How do you treat Addison’s disease both long term, and in an emergency?

A

Emergency -
Give fluids
IV glucose drip
IV cortisol

Long term -
Hydrocortisone to replace glucocorticoids
Fluorocorticoid to replace mineralocorticoids

41
Q

What effect does long term steroid have on bone?

A

It decreases bone mass/formation

42
Q

What is secondary adrenal failure and its main causes?

A

Where the pituitary gland fails to make enough ACTH = cortisol levels are low.

Caused by long term steroid use (as these block CRH after 3 weeks) or by a pituitary tumour.

43
Q

What are the symptoms of adrenal failure?

A

Hypotension (due to low Na+ and high K+)
Weight loss
Dehydration
Mass lesion and other hormone effects of pituitary tumour.

44
Q

How is secondary adrenal failure treated?

A

Fluids
IV glucose
IV insulin dextrose

45
Q

What is congenital adrenal hyperplasia?

A

A deficiency in the enzyme that allows formation of mineralo/glucocorticoids = androgens formed instead.

46
Q

What are the clinical features of congenital adrenal hyperplasia?

A
Virilisation of females due to exposure of high testosterone in utero.
Dehydration 
Loss of Na+
Hypotension
Hypoglycaemia
47
Q

How and when can congenital adrenal hyperplasia be diagnosed and how is it treated?

A

Diagnosed by high ACTH and androgen levels and low Na+.
Needs confirming before gender assignment is made.
Treated by providing steroids.

48
Q

What is cushings?

A

A condition arising from an excess of cortisol secretion, which may or may not be due to excess ACTH

49
Q

What are the symptoms of cushings?

A

Straie - breakdown of proteins
Thin arms/legs - breakdown of proteins
Cushingoid - high cortisol = fat deposition
Hypertension - cortisol in high amounts can stimulate mineralocorticoid receptors = increased Na+ intake
Hyperglycaemia - increased protein breakdown/gluconeogenesis
Osteoporosis - Ca2+ catabolism
Bruising - thinning of skin
Pigmentation if cushings is caused by high ACTH

50
Q

In what 2 ways can excess cortisol occur and what are these usually due to?

A

1) . Autonomous cortisol secretion = ACTH independent
- -> adrenal tumour
2) . Autonomous ACTH secretion = ACTH dependant
- -> pituitary tumour

51
Q

What are the tests for cushings?

A

Midnight cortisol test
Monitoring 24h cortisol levels
Dextramethasone test

52
Q

What is a dextramethasone test?

A

Test for diagnosing cushing’s and differentiating between cushing’s disease and cushing’s syndrome.
DMS acts as cortisol

1) . Give low dose of DMS
- -> if ACTH decreases, no cushings.
- -> if ACTH stays high, cushings.

2).
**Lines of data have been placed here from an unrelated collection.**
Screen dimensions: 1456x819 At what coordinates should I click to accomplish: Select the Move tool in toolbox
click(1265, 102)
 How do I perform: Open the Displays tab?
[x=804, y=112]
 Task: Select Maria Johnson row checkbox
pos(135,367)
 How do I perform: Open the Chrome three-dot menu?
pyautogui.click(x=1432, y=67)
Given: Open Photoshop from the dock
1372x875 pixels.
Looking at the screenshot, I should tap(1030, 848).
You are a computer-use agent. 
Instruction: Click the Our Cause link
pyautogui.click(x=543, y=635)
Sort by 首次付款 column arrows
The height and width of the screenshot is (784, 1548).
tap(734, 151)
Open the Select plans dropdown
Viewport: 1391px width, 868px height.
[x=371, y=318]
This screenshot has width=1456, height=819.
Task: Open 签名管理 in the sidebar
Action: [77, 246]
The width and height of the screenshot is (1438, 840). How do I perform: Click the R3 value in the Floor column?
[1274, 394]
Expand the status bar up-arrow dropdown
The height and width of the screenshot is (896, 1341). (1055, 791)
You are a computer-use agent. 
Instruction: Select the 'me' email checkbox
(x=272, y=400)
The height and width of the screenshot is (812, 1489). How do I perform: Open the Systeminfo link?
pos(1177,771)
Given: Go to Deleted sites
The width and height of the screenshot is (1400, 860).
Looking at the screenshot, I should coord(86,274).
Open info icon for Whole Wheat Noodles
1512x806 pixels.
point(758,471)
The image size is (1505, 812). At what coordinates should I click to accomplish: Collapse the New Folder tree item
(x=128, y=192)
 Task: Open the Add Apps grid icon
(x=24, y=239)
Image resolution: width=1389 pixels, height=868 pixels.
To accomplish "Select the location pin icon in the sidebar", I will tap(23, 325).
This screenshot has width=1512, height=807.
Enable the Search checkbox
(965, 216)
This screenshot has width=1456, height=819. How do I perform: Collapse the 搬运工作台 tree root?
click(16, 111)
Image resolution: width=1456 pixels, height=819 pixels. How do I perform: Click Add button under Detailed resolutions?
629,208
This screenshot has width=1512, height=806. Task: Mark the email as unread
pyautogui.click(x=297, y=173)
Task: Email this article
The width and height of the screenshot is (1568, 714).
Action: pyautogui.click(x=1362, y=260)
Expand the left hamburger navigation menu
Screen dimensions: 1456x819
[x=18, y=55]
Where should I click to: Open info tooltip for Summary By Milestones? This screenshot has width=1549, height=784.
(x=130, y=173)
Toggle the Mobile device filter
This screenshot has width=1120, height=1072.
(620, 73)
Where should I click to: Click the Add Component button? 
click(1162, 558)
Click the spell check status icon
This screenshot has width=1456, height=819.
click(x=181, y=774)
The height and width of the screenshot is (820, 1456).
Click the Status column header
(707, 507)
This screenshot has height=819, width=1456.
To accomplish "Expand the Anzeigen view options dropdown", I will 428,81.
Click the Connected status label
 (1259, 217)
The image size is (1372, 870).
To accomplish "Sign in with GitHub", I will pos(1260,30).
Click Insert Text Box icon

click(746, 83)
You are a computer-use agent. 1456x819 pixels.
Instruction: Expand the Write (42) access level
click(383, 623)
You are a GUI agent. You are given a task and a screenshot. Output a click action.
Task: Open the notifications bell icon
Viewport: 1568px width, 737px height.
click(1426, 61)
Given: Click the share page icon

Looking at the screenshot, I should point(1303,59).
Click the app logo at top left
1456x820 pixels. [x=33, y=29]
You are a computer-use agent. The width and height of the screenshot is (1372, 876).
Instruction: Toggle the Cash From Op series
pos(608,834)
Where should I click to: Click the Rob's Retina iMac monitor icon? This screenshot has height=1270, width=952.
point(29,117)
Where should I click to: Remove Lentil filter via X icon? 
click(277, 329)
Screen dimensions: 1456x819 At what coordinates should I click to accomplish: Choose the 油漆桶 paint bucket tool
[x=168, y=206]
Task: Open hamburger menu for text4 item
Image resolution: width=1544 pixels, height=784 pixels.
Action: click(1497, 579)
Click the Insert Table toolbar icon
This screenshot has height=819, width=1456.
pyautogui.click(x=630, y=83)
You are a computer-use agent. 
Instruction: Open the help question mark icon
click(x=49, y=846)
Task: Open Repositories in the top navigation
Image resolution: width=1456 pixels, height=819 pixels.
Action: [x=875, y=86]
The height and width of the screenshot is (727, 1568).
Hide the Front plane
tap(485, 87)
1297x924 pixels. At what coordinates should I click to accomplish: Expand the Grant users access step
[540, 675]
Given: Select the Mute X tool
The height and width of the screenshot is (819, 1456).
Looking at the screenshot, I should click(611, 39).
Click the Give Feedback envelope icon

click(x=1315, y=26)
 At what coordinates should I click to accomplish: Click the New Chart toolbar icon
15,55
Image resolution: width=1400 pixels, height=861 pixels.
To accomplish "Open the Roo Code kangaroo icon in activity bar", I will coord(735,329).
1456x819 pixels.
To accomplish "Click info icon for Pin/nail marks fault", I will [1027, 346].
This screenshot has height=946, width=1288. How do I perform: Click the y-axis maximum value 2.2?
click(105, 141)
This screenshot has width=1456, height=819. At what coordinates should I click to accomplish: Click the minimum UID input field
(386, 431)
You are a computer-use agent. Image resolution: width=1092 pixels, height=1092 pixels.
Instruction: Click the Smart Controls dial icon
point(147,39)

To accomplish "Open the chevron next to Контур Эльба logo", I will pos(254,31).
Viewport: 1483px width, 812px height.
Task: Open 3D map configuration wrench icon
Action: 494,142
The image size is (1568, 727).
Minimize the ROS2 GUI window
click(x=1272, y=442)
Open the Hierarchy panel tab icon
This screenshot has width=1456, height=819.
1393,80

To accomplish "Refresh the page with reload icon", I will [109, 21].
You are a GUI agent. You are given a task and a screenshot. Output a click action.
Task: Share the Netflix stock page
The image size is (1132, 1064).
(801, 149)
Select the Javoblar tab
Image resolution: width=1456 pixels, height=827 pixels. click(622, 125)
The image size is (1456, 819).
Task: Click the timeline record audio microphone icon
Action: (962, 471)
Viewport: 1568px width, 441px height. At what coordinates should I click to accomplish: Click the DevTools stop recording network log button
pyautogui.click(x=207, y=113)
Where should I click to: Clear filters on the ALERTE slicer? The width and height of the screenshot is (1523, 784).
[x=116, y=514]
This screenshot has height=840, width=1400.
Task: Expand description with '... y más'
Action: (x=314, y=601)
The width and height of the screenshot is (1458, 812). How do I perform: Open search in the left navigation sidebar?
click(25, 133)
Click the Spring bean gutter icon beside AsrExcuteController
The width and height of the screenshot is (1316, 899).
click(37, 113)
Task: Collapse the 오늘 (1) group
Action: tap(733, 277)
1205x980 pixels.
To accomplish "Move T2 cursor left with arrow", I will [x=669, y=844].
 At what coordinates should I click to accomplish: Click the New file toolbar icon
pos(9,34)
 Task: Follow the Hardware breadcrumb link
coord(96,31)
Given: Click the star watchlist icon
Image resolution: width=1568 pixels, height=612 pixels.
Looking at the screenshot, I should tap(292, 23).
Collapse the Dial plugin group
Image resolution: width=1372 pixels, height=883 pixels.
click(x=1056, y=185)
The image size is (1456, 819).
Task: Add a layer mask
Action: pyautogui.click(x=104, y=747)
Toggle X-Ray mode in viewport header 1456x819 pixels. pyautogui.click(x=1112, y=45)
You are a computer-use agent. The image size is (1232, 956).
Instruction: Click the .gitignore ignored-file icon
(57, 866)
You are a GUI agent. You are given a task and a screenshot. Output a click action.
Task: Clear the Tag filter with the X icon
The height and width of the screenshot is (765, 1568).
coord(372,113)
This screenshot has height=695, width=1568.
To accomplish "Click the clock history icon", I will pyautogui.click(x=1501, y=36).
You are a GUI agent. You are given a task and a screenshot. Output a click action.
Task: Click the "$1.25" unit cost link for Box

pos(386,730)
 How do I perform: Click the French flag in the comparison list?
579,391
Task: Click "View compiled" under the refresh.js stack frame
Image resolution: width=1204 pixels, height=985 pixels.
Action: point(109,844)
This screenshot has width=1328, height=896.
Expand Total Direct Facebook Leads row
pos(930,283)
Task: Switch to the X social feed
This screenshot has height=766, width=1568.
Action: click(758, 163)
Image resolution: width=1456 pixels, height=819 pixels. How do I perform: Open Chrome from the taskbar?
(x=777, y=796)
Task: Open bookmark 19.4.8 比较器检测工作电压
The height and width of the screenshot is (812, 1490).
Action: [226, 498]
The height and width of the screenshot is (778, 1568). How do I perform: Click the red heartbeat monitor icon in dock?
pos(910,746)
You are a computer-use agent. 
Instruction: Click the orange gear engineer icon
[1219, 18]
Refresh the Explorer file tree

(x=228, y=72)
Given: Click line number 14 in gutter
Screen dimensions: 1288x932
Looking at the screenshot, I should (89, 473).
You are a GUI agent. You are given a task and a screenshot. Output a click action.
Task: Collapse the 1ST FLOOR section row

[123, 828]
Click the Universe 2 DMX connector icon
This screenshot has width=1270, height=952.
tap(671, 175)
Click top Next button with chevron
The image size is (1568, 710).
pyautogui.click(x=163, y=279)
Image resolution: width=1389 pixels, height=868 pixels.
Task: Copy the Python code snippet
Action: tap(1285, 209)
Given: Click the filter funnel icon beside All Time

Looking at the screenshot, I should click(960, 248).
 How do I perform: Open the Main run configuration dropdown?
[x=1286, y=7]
Give high dose of DMS
–> if ACTH finally falls, its a pituitary problem (cushings DISEASE)
= autonomous ACTH secretion = ACTH dependant
–> if ACTH doesn’t change, its an ectopic or adrenal problem (cushings SYNDROME)
= autonomous ACTH secretion from ectopic or autonomous cortisol secretion from adrenal gland

53
Q

How can cushings be treated?

A

Removal of the pituitary tumour transphenoidally
Removal of the adrenal glands (bilateral adrenalectomy)
Pituitary irradiation
Cortisol lowering tablets

54
Q

What can a bilateral adrenalectomy cause and how?

A

Cause nelsons syndrome; due to lack of negative feedback from cortisol, ACTH levels rocket
= uncontrolled pituitary growth
= pigmentation

55
Q

How does excess ACTH increase pigmentation?

A

It is produced at same time as alpha MSH (both from POMC). Alpha MSH binds to melanocortin receptors = forms melanin.